Kritik von Seiten eines AOK-Instituts

Das Wissenschaftliche Institut der AOK hat daran seine Zweifel. Auch mit Bezug auf Zolgensma sagte Helmut Schröder, stellvertretender Geschäftsführer: „Die Entwicklung hin zu immer teureren Patentarzneimitteln, mit denen immer weniger Patienten versorgt werden, geht mit konstant hohen Gewinnmargen der Pharmafirmen einher.“ Das gehe auf Kosten der Beitragszahlenden, also zulasten der Solidargemeinschaft der gesetzlich Versicherten.
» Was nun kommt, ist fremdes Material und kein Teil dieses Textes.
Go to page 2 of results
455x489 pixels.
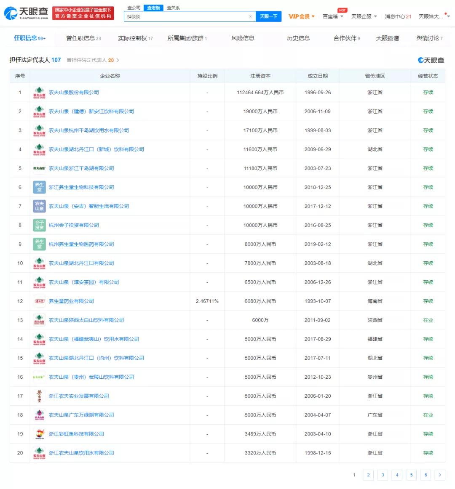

Die Eltern von Michael aus Baden-Württemberg haben ihre Antwort auf Kritik an dem Zolgensma-Preis von fast 2 Millionen Euro längst gefunden. Auf „helpmichael.de“ schrieben sie: „Ein Menschenleben ist unbezahlbar.“

Hintergrund:

Zolgensma ist nach Herstellerangaben in den USA seit dem Mai 2018 zugelassen.

Vor fünfeinhalb Jahren wurden die ersten Patienten mit Zolgensma behandelt. Bislang sind es AveXis zufolge mehr als 500 Patienten weltweit.